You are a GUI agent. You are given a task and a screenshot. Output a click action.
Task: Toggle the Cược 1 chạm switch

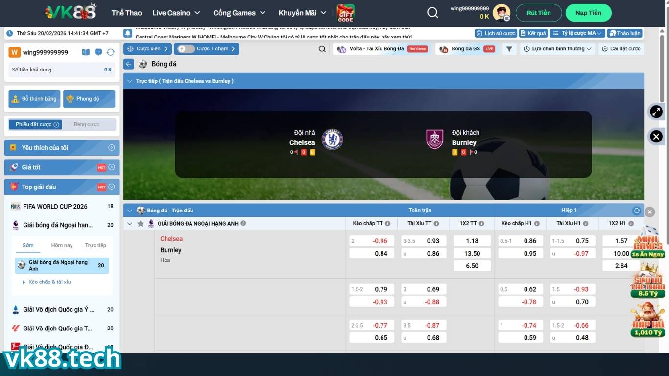[186, 49]
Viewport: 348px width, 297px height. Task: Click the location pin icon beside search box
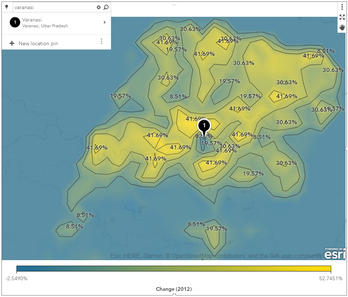tap(6, 7)
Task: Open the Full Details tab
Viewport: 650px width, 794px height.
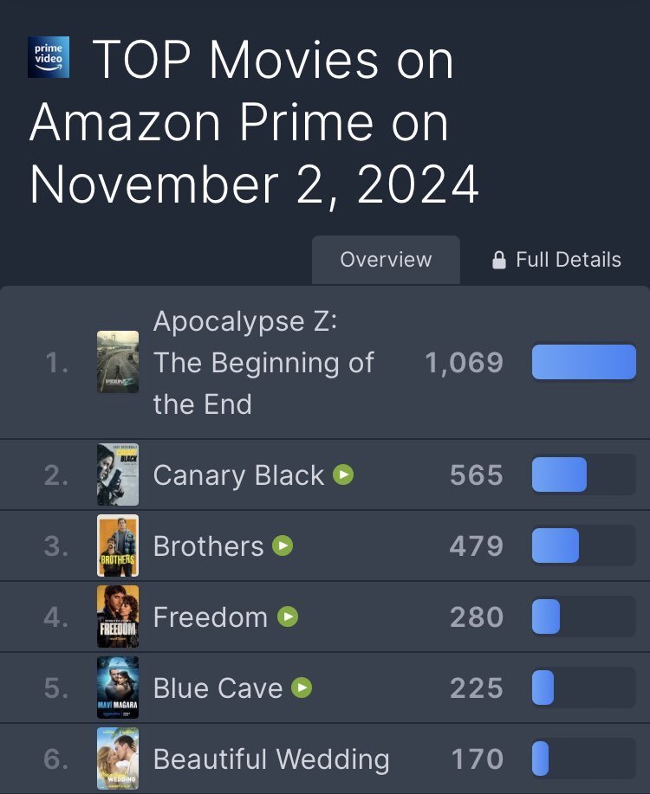Action: [x=568, y=260]
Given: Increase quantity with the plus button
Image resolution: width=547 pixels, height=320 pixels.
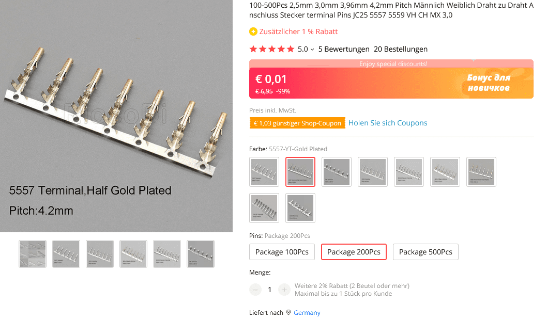Looking at the screenshot, I should pyautogui.click(x=284, y=290).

■ **Exercise goal**:
What is needed is an exact repeat of the lines from the one containing "Image resolution: width=547" through the last line of the records above, both included, with pictures left out.

■ **Task answer**:
Image resolution: width=547 pixels, height=320 pixels.
Looking at the screenshot, I should pyautogui.click(x=284, y=290).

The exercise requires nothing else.